Conference contribution
Authors Emelie Ernberg
Sara Landström
Published in The 11th meeting of the NNPL, Reykjavik (Iceland) October 30-31, 2015
Publication year 2015
Published at Department of Psychology
Language en
Keywords Child Sexual Abuse, Legal Decision Making, Credibility Judgements, Childrens Testimonies
Subject categories Psychology, Applied Psychology

Abstract

Child sexual abuse (CSA) cases are notoriously difficult for the legal system to handle, especially when the victim is a pre-schooler. Credibility assessments made by Swedish courts require a complainant’s testimony to be long, clear, coherent, logical, detailed and not contain any equivocal statements.
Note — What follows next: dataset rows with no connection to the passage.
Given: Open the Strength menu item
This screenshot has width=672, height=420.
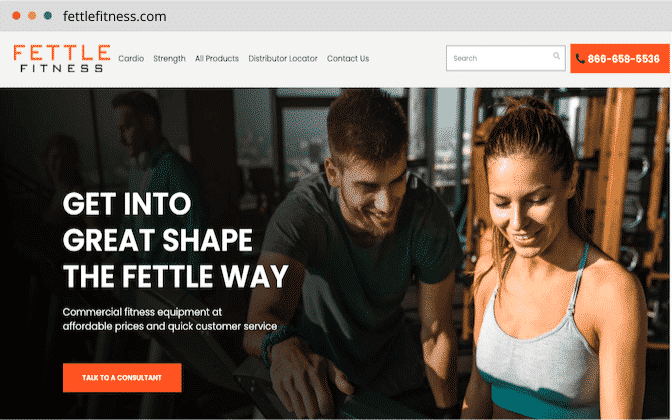Looking at the screenshot, I should pos(169,58).
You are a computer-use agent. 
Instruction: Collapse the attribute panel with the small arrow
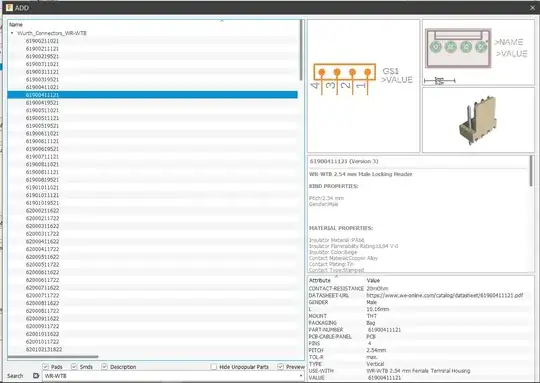[x=336, y=276]
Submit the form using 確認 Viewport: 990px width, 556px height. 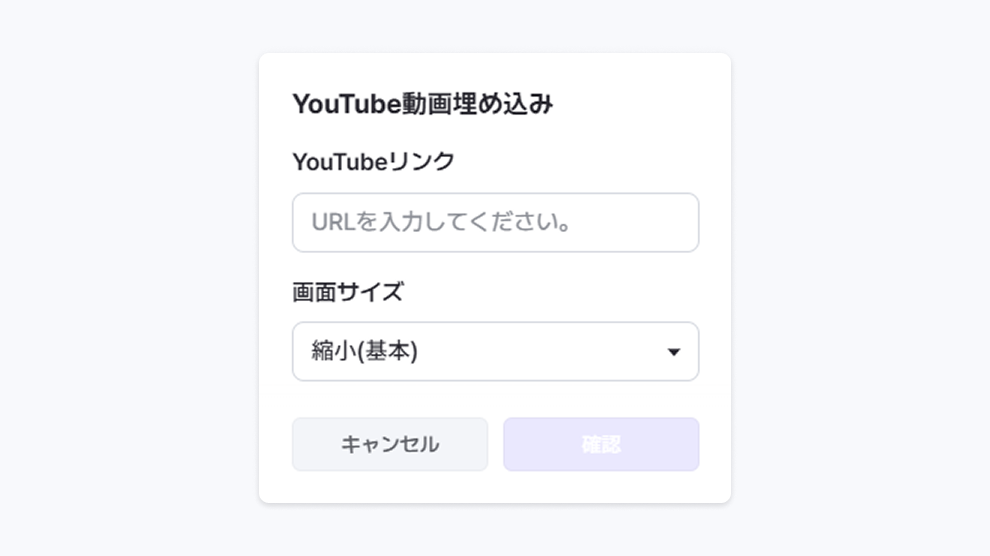[601, 444]
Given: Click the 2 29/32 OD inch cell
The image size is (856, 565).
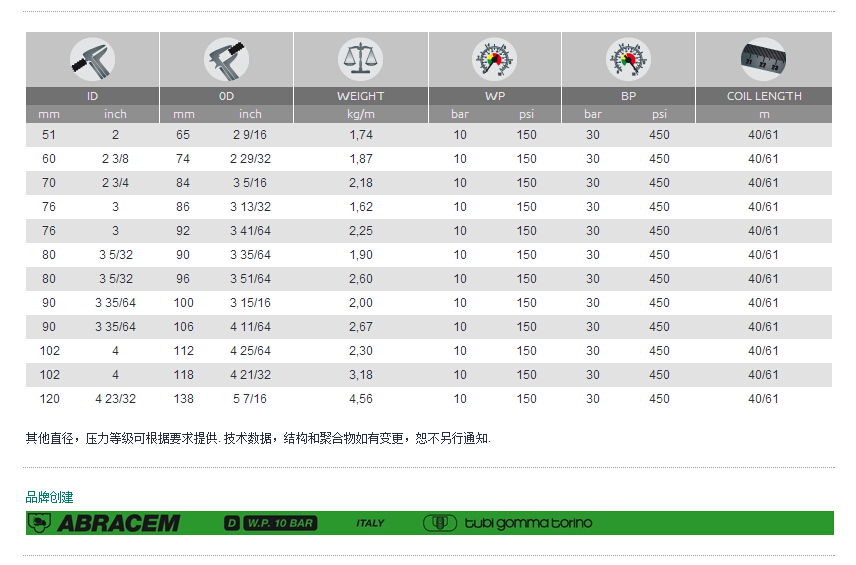Looking at the screenshot, I should click(250, 159).
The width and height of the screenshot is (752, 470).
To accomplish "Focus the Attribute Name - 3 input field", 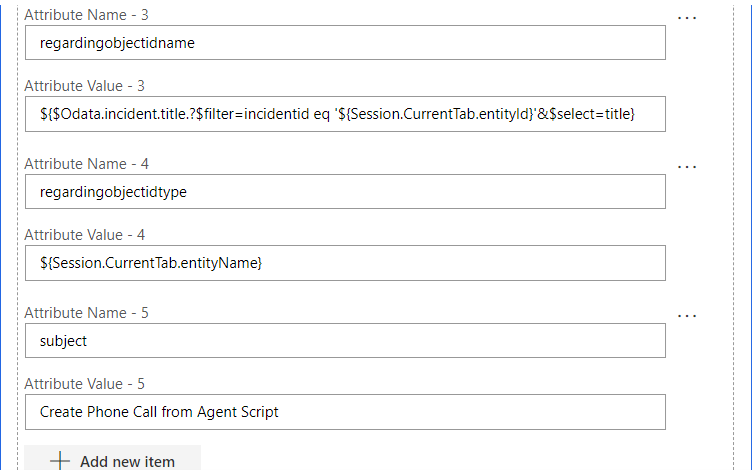I will pos(345,43).
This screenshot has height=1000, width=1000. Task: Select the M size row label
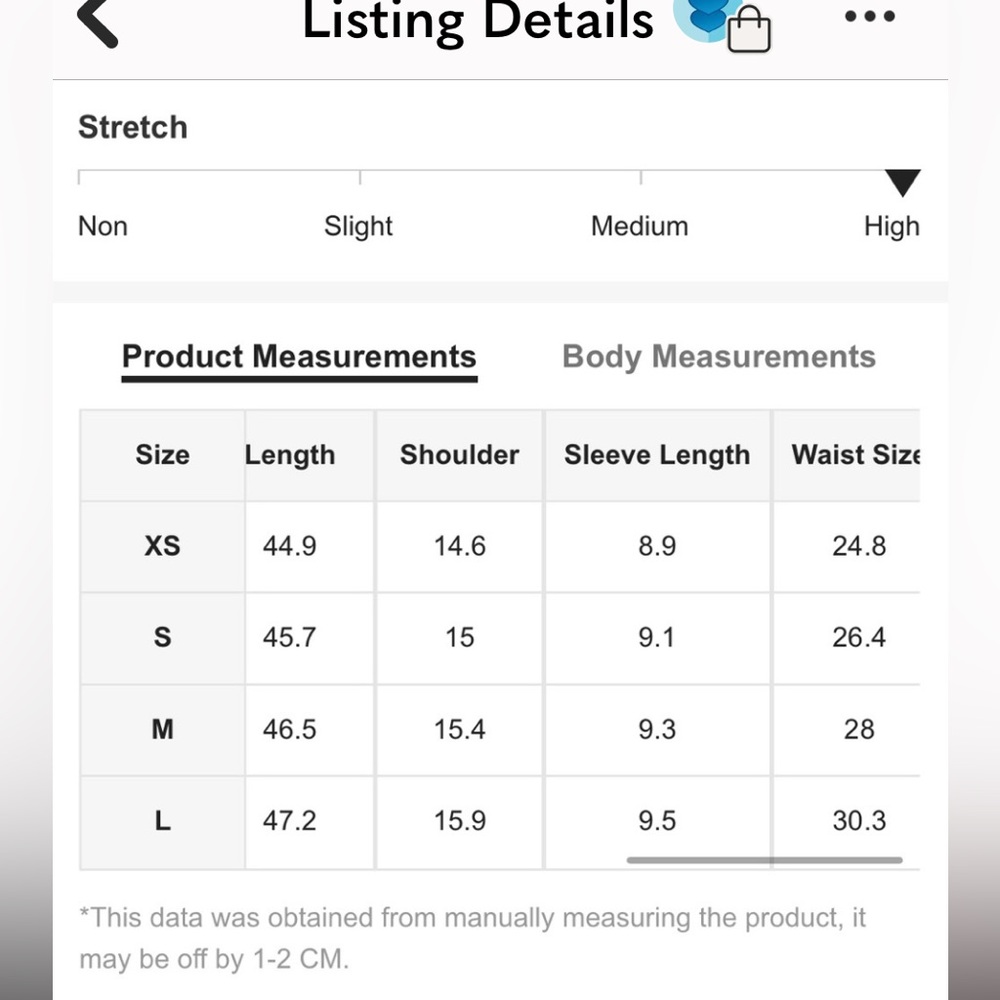[x=162, y=729]
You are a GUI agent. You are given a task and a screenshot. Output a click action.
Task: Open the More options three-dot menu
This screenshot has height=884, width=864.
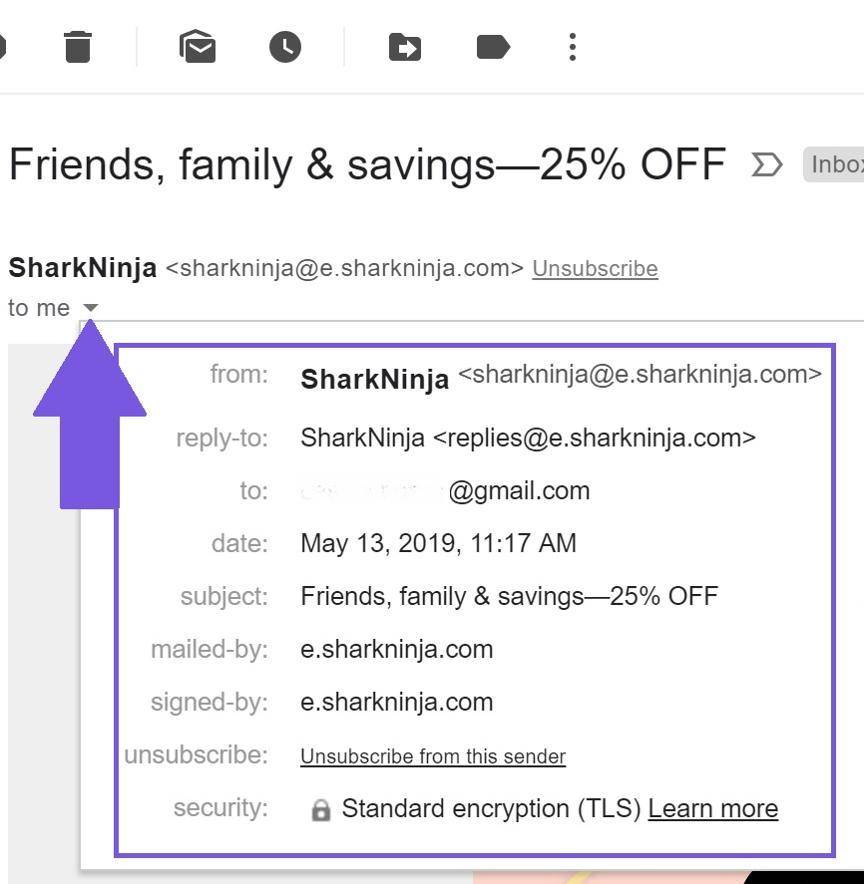tap(572, 46)
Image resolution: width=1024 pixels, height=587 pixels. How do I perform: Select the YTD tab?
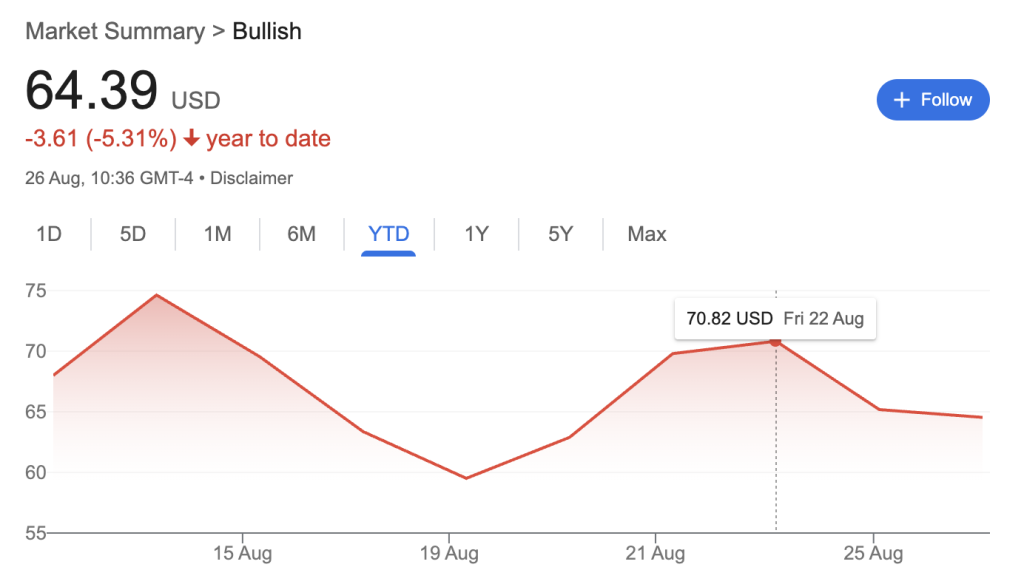tap(389, 234)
There are no age limits to applying these criteria, meaning that testimonies given by pre-schoolers can be evaluated at these standards. So far, no studies have been conducted as to what extent these criteria are being used to evaluate the testimonies of pre-schoolers, nor to how the assessment of these criteria affect the outcome in court. The present study uses 130 CSA court cases dating from 2010 to 2015, all involving pre-school victims. The court cases will be coded for use of the credibility criteria, type and length of abuse, relationship between the complainant and defendant, length and number of child interviews, the court’s assessment of the child interview(s) and type of evidence available. This information will be analysed in relation to the outcome in court. Preliminary results from the analysis of 50 court cases will be presented.